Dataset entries
►
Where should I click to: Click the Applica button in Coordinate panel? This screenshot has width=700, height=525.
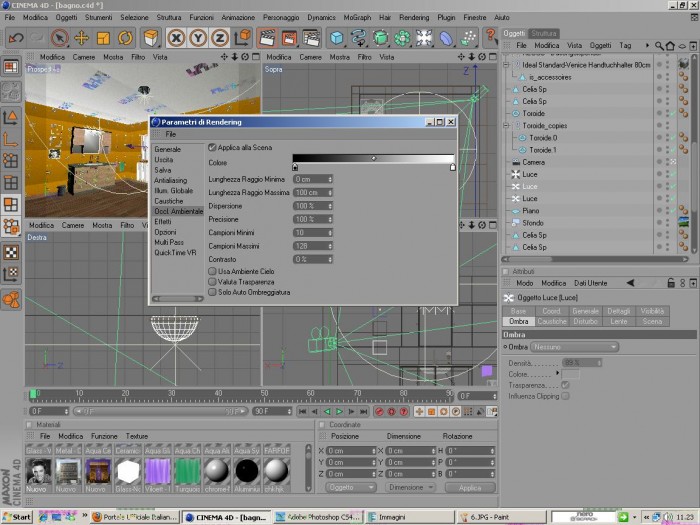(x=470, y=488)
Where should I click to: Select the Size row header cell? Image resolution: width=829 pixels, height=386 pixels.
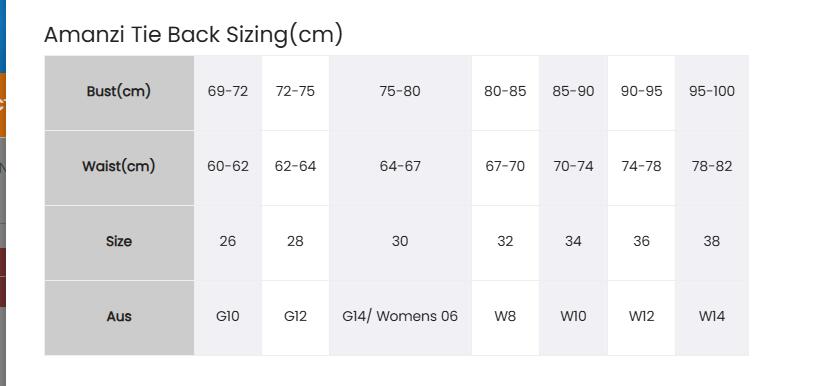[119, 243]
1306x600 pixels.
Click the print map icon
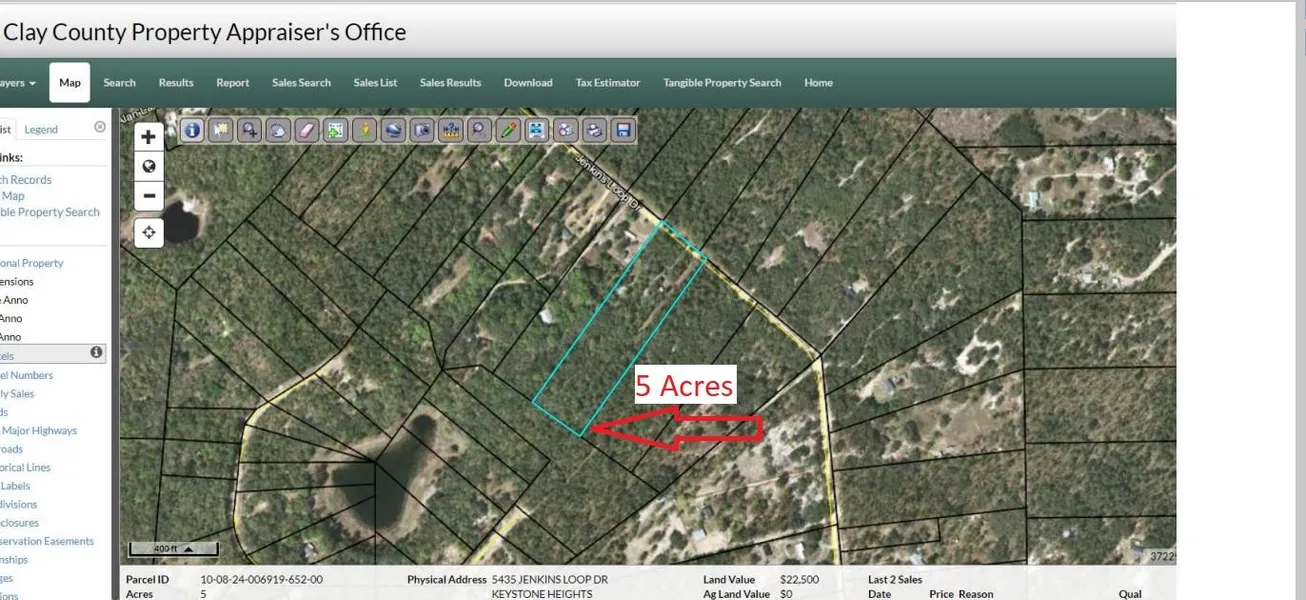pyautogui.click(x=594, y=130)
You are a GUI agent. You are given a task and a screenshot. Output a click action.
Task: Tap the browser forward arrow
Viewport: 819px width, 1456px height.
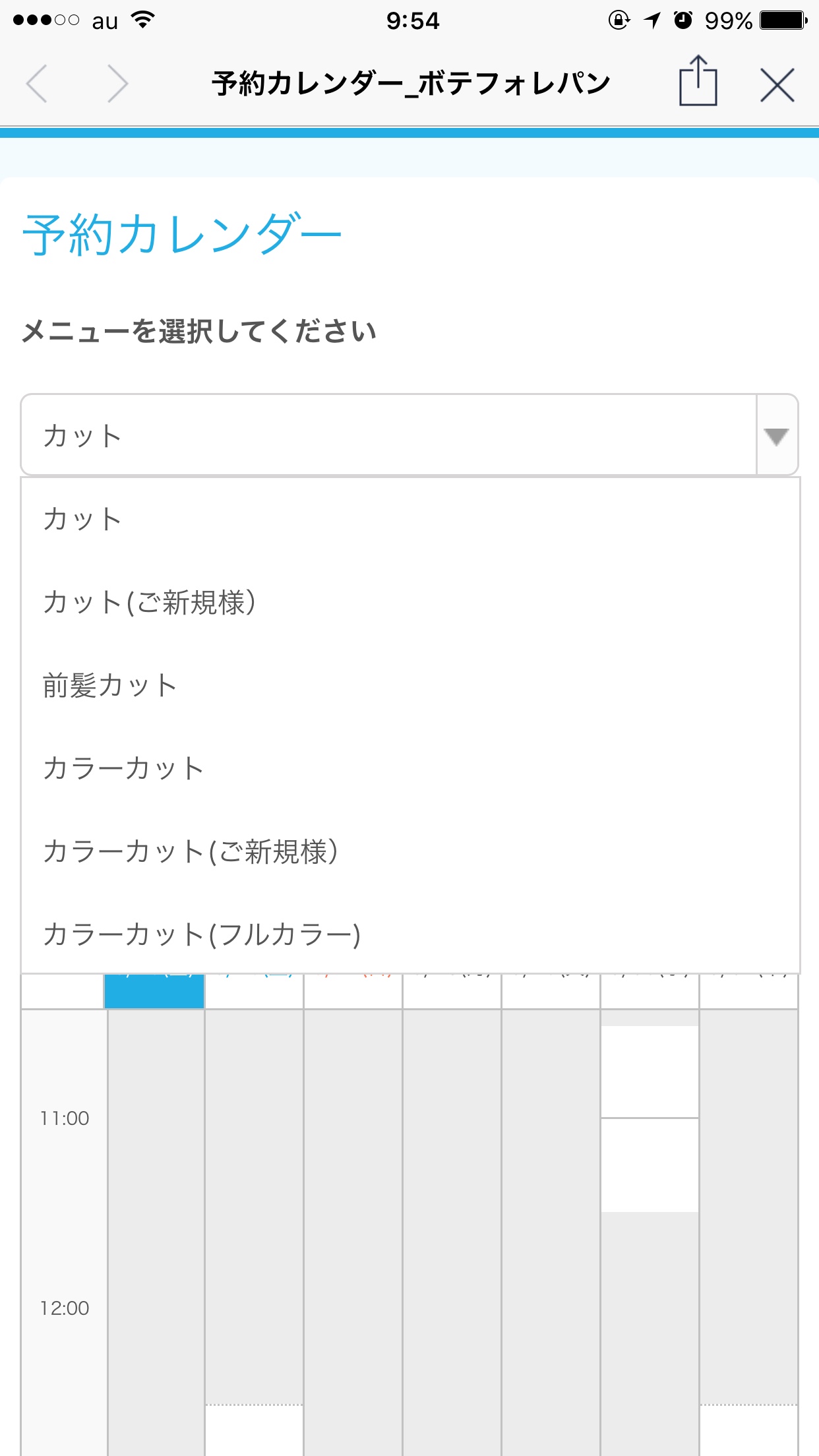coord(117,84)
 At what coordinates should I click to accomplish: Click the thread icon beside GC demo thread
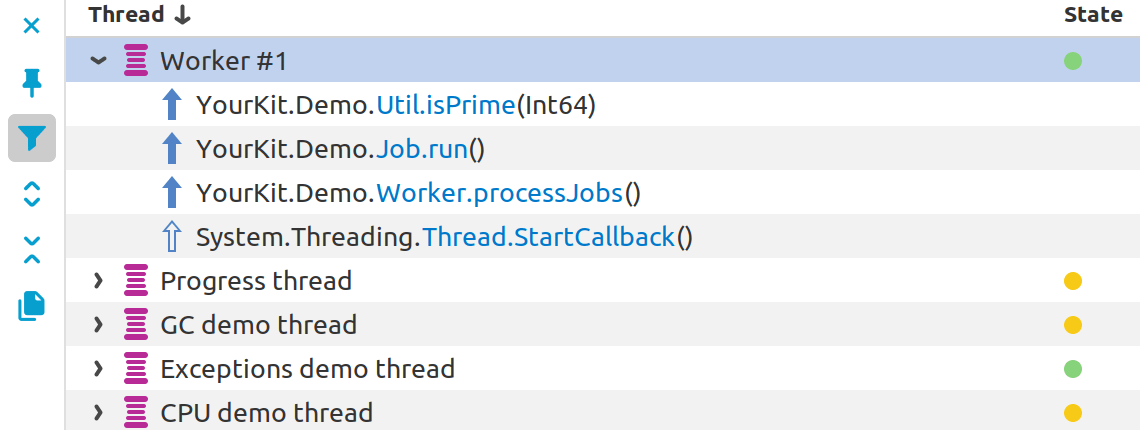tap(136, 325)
◄
►
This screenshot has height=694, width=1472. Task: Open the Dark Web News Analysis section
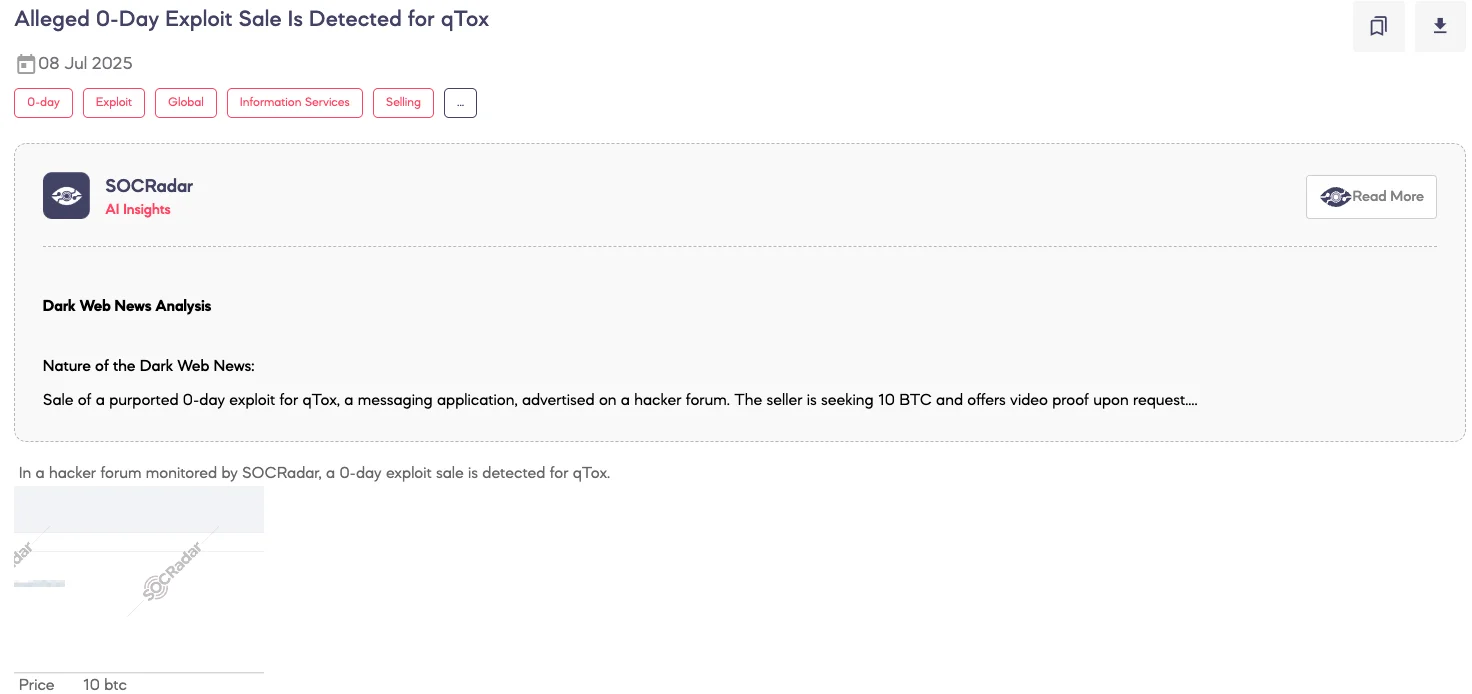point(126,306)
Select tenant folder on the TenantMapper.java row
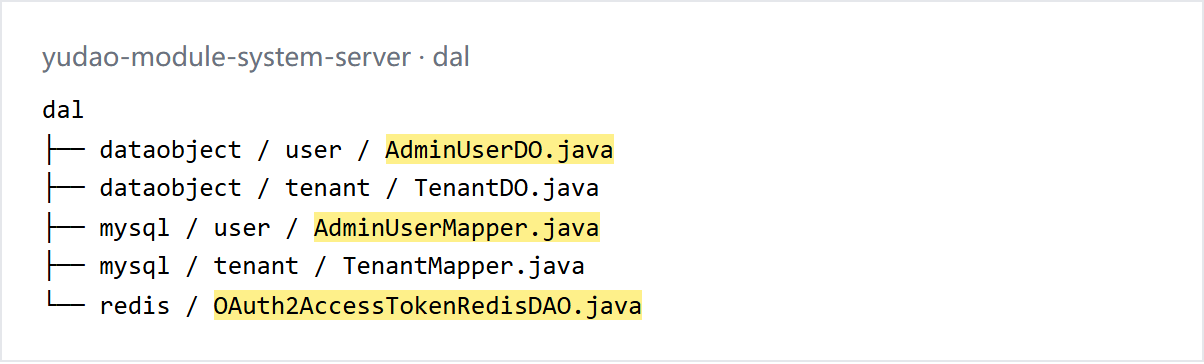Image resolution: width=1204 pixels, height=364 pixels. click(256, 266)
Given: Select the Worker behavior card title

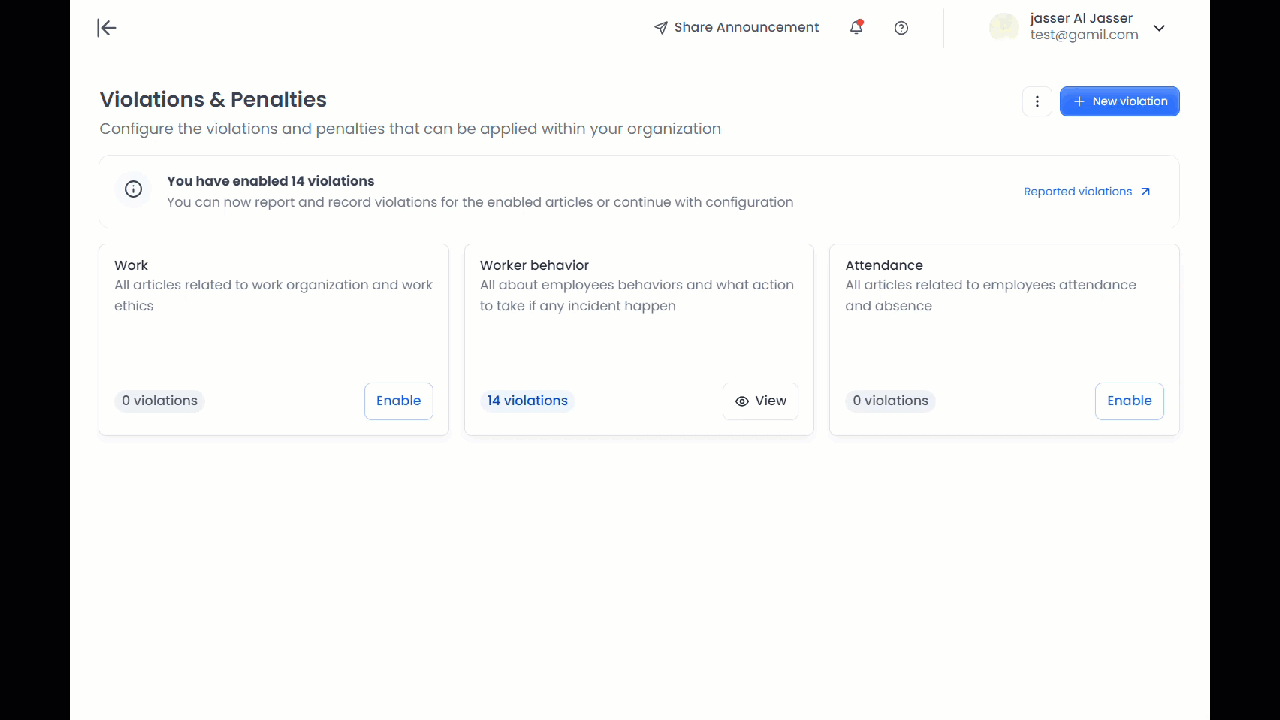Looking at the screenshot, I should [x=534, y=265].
◄
►
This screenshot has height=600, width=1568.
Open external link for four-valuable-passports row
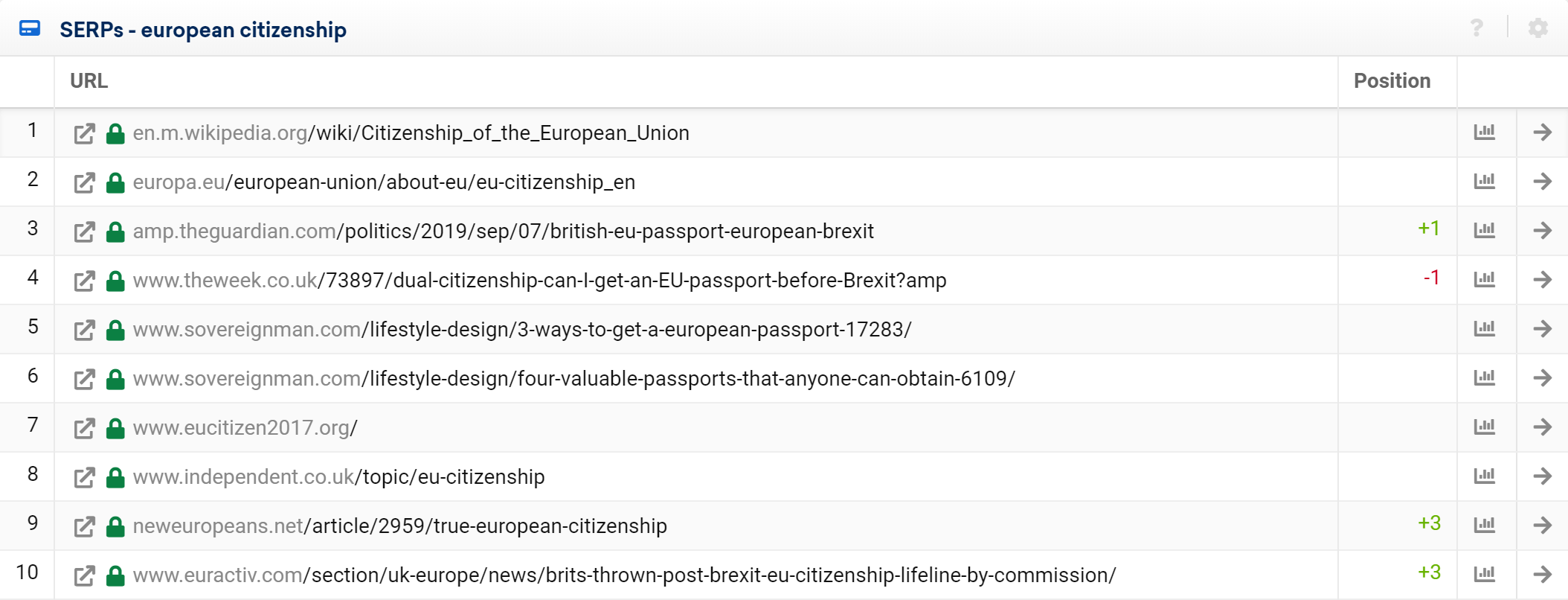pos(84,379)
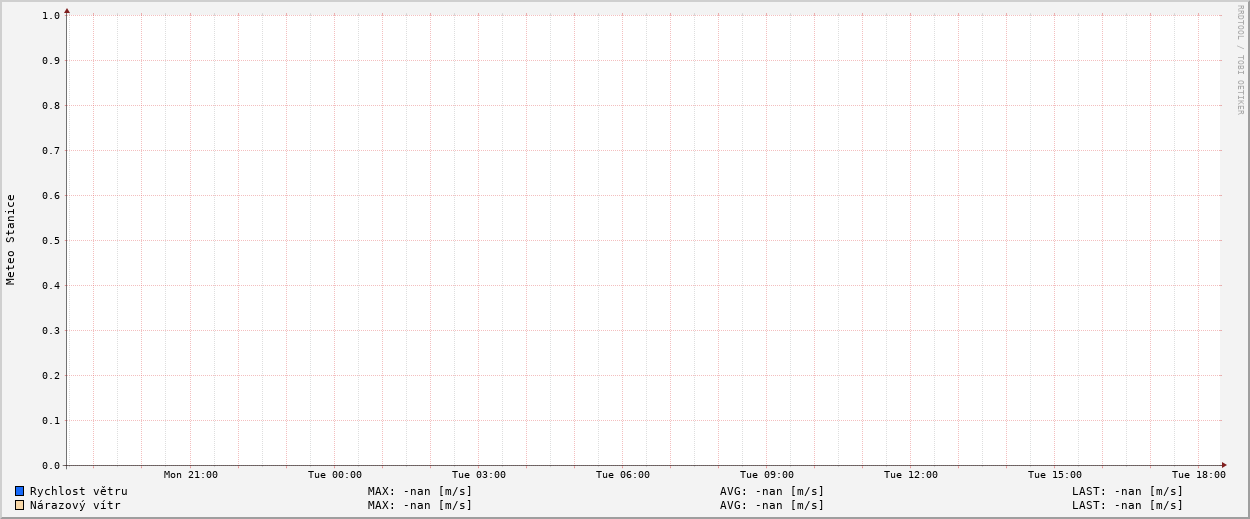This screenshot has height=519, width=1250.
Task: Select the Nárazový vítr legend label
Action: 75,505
◄
Work instruction - Take the entries above and copy exactly the lines starting at the one with "Where should I click to: Click" and ending at the one with "1306x600 pixels."; nothing outside that span, and no pictures.

Answer box -
Where should I click to: Click the Applica button in Coordinate panel? This screenshot has width=700, height=525.
(x=470, y=488)
Where should I click to: Select the Size row header cell? Image resolution: width=829 pixels, height=386 pixels.
[119, 243]
1306x600 pixels.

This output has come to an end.